Task description
Can you transcribe the stretch from the very start of the rows through the line that contains "[x=363, y=251]", both ends included, copying every line verbatim but leaving out the pictures?

Record excerpts
===
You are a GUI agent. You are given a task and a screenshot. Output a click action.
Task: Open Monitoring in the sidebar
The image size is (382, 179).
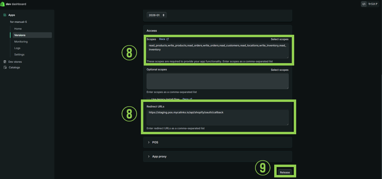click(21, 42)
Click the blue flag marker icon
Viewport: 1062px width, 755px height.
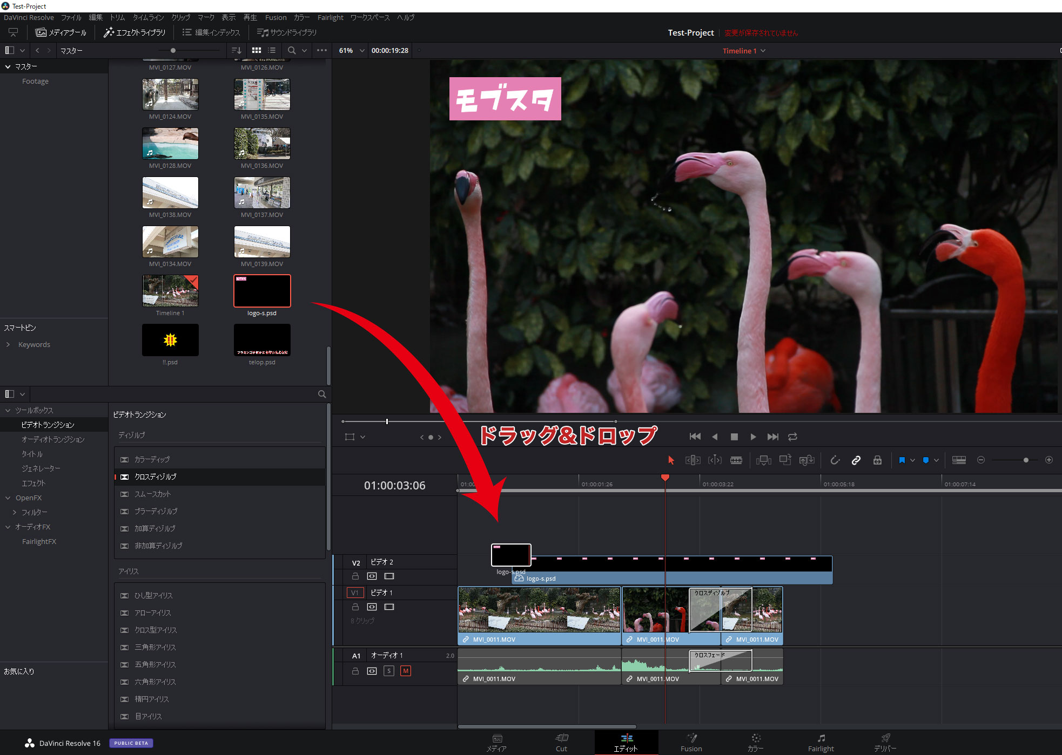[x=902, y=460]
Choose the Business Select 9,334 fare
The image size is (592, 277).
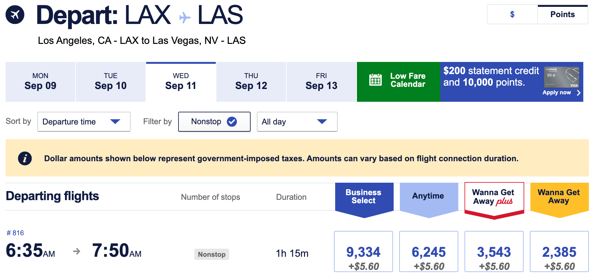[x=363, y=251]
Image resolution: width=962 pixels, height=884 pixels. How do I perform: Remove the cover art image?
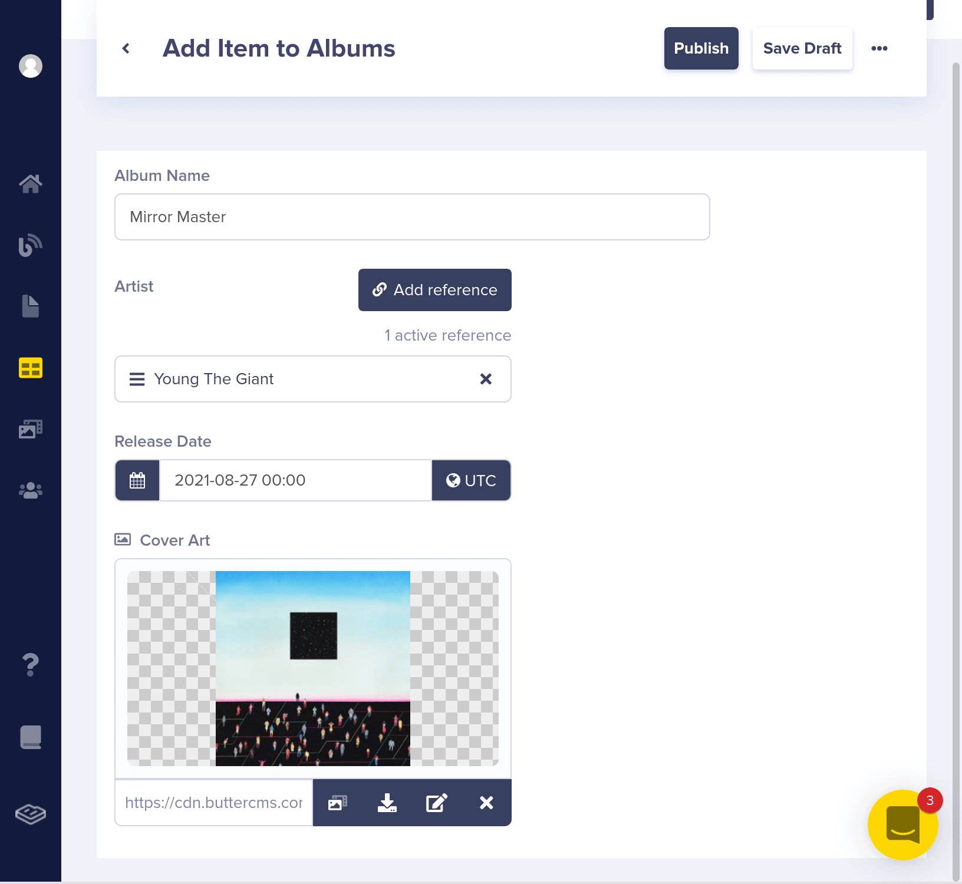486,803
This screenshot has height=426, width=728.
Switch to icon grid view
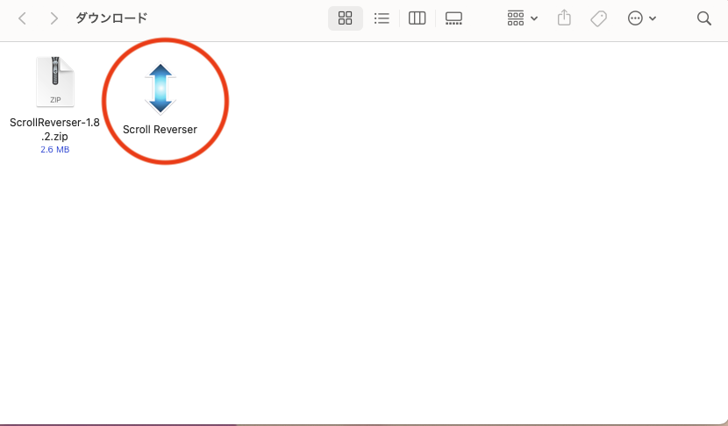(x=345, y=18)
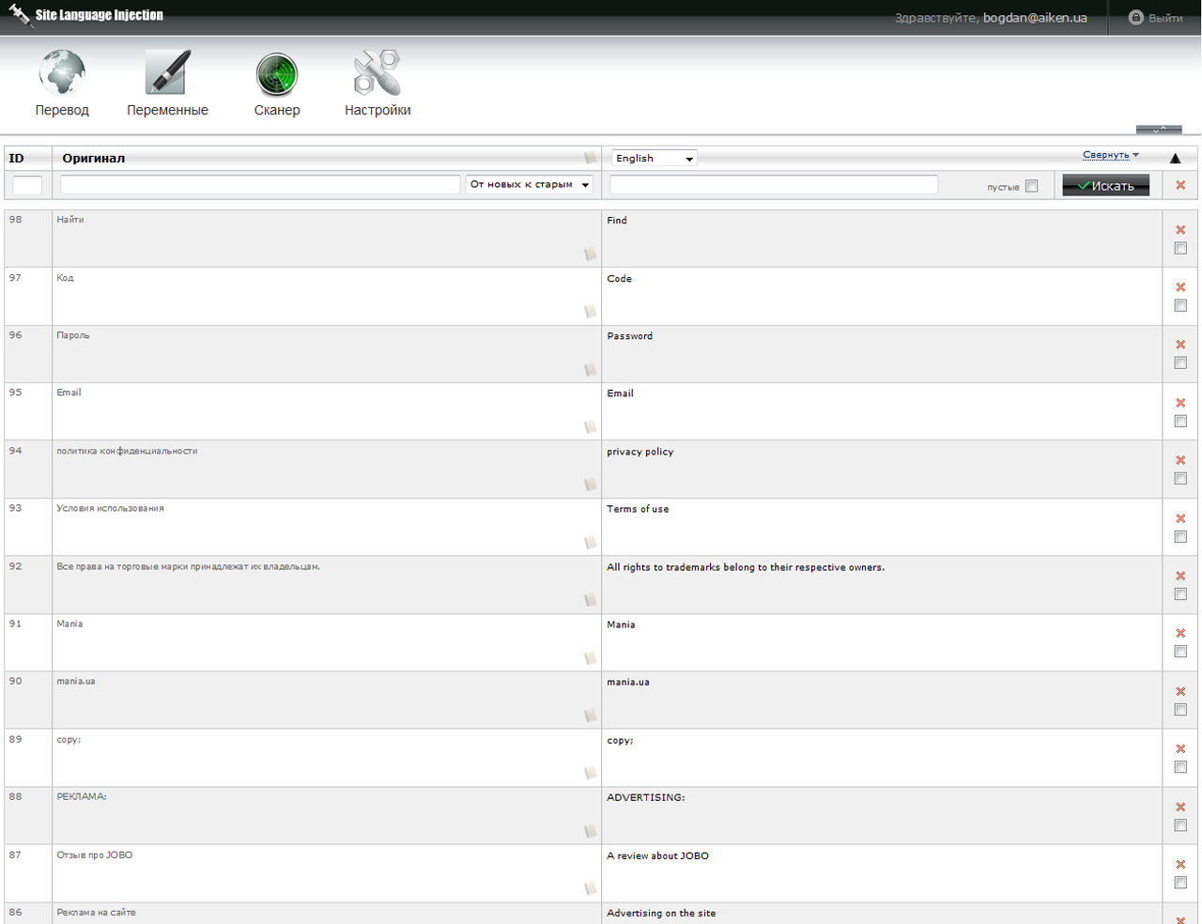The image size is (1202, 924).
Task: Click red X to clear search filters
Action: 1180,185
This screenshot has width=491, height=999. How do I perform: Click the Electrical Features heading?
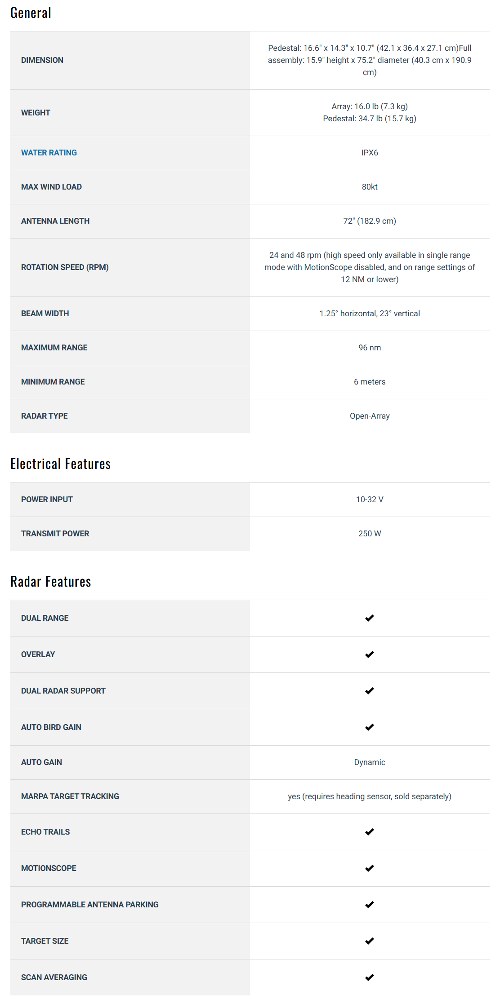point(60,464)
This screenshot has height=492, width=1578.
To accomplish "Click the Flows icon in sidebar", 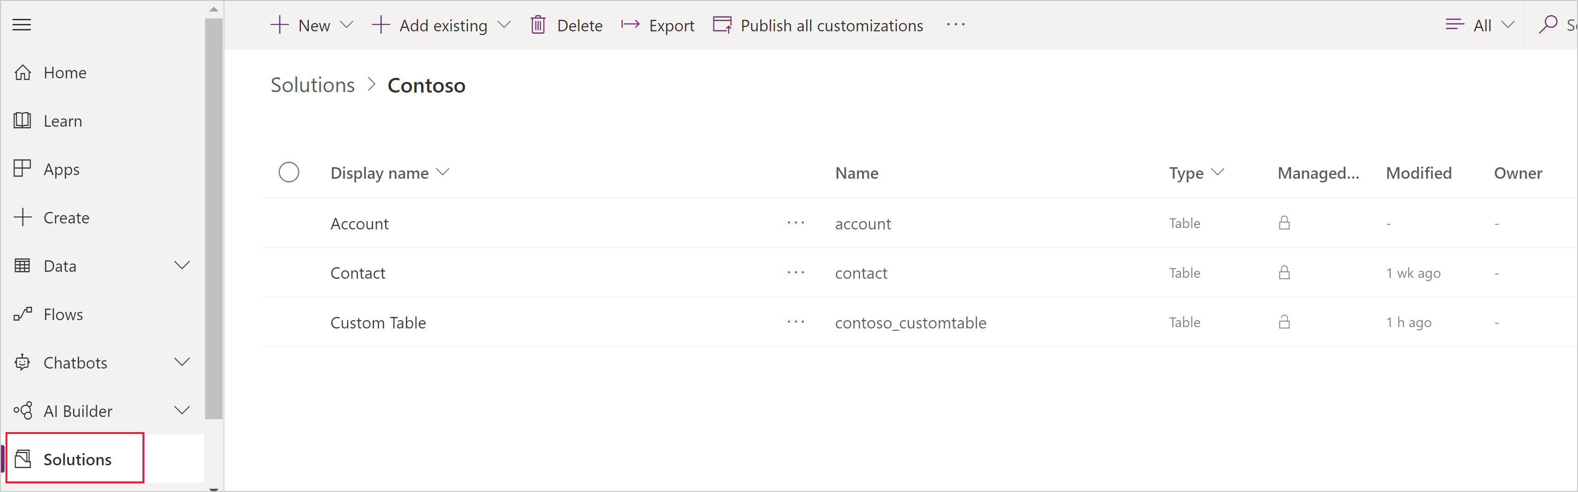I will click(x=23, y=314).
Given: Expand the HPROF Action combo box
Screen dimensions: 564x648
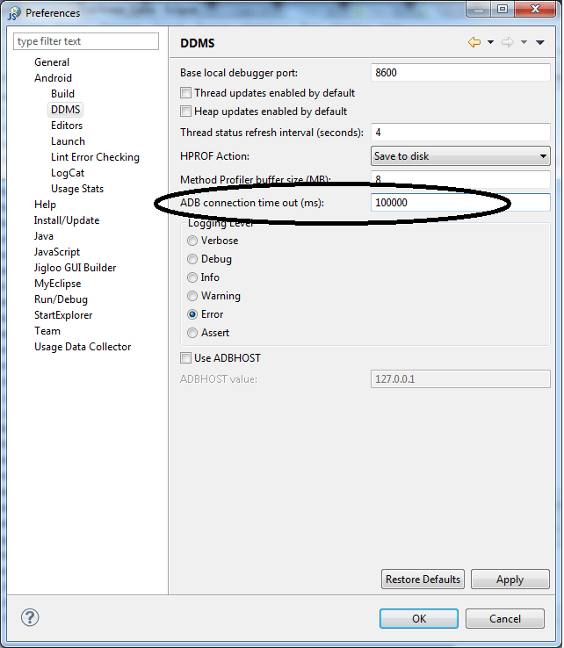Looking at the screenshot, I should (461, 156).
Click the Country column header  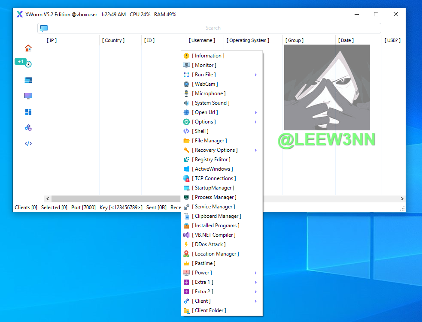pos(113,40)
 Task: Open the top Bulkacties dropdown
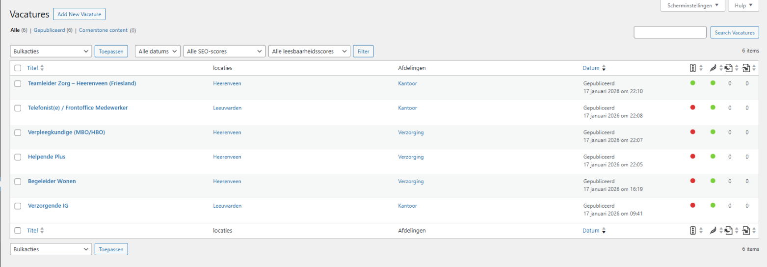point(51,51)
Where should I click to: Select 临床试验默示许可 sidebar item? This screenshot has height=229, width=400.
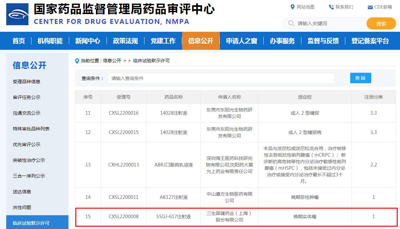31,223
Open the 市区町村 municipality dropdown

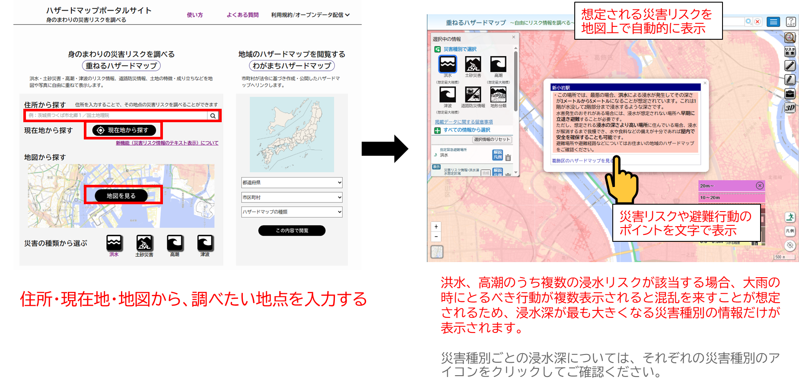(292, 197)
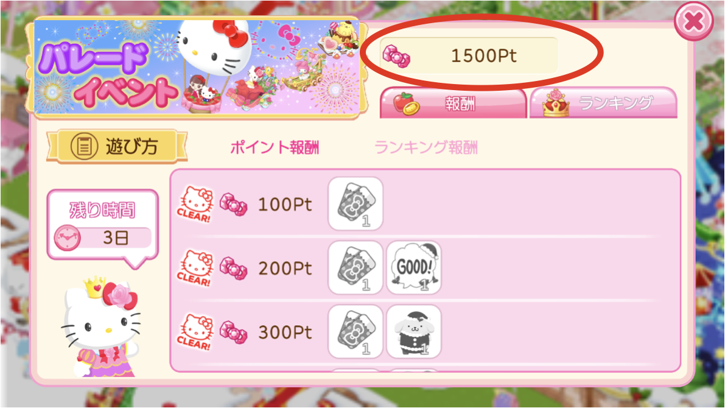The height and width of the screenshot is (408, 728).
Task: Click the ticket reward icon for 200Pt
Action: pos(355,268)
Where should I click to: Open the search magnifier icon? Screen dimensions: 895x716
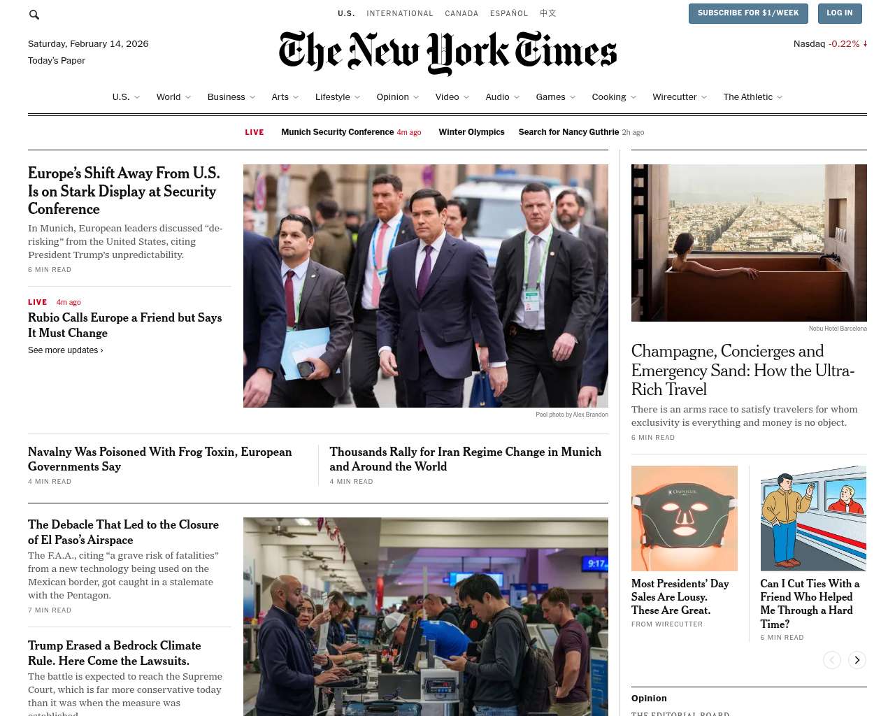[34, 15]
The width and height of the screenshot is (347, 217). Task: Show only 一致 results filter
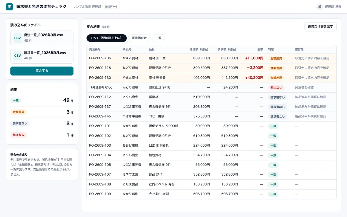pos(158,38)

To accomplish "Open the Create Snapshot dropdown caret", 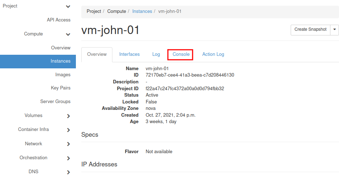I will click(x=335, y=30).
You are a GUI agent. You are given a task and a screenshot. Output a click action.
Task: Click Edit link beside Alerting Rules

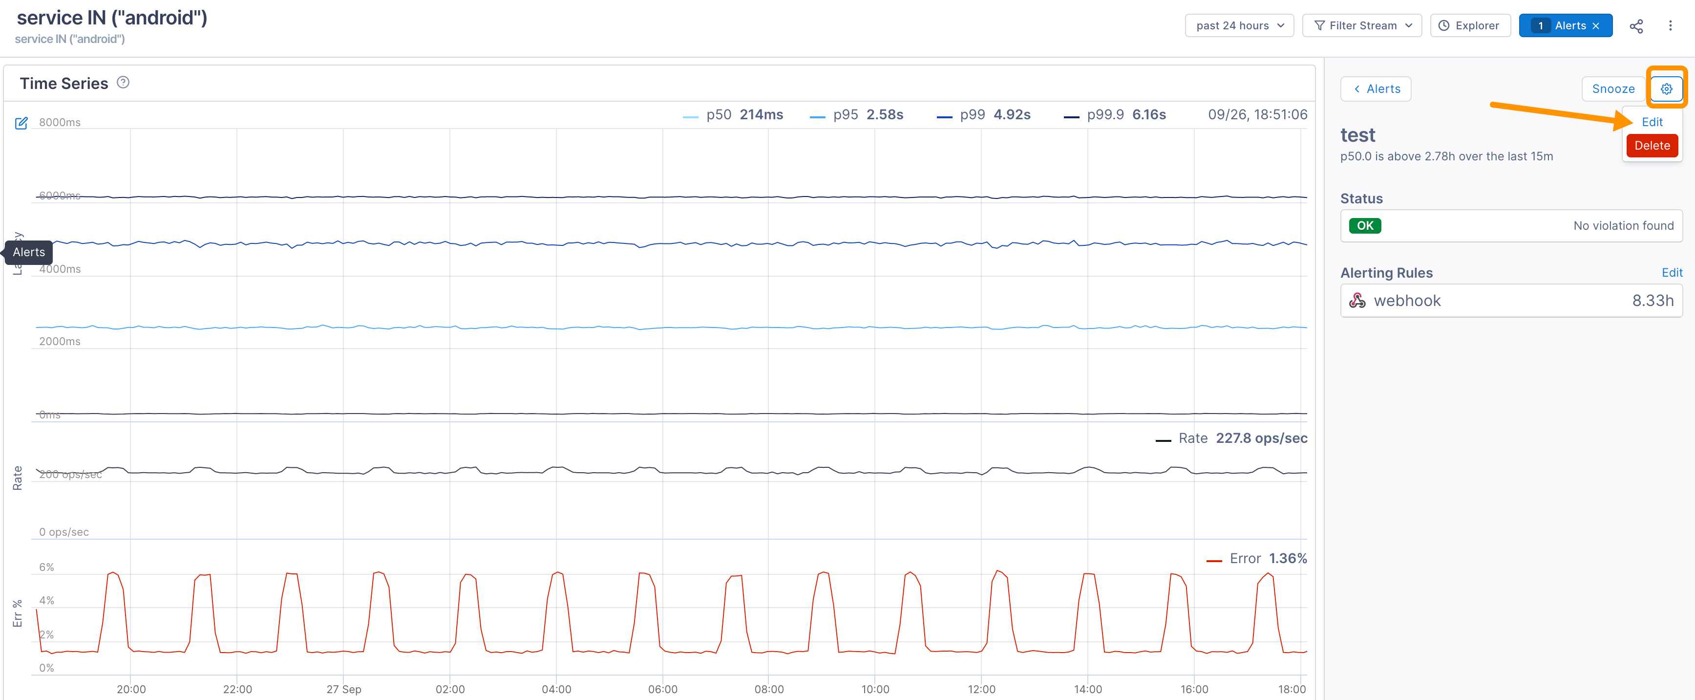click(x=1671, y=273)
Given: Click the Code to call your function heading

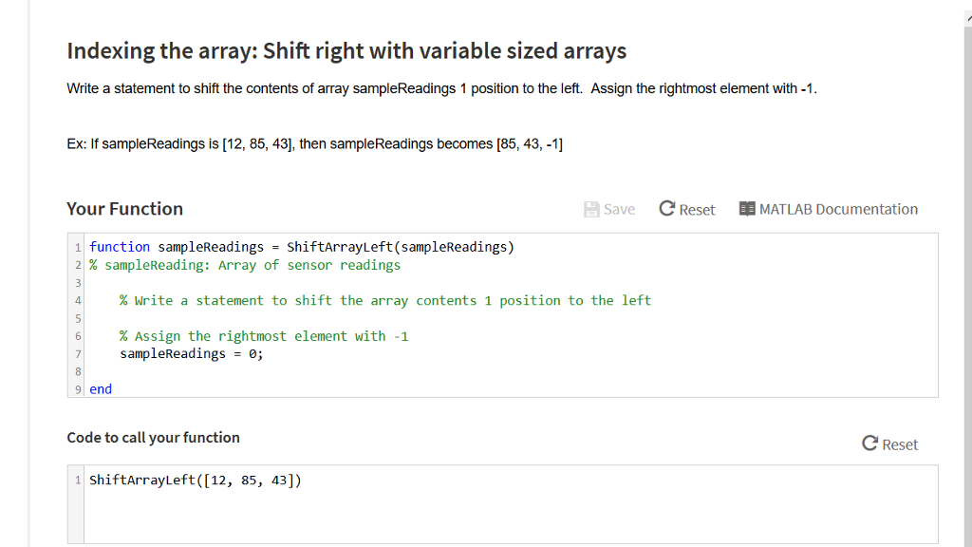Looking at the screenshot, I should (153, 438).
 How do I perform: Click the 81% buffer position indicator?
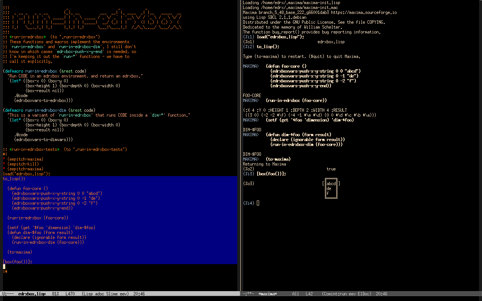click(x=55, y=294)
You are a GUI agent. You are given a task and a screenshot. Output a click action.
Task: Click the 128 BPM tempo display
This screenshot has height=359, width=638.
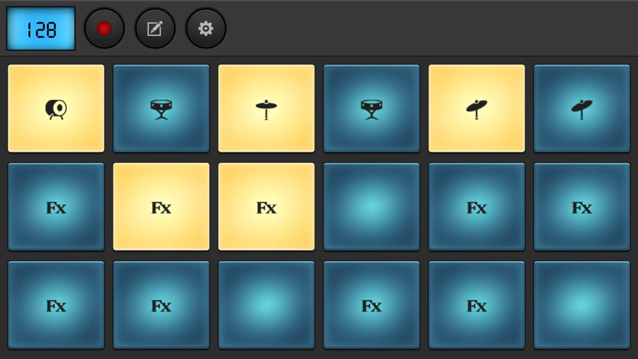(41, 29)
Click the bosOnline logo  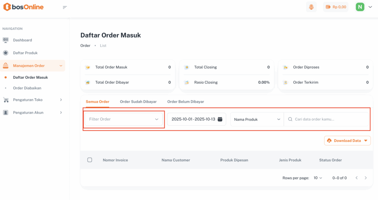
===
Answer
You are a GUI agent. You are given a task and a screenshot. Output a click action.
Task: Open Monitoring in the sidebar
The image size is (382, 179).
click(21, 42)
Click the blue flag marker icon
Viewport: 1062px width, 755px height.
[x=902, y=460]
Choose the Business Select 9,334 fare
The image size is (592, 277).
[x=363, y=251]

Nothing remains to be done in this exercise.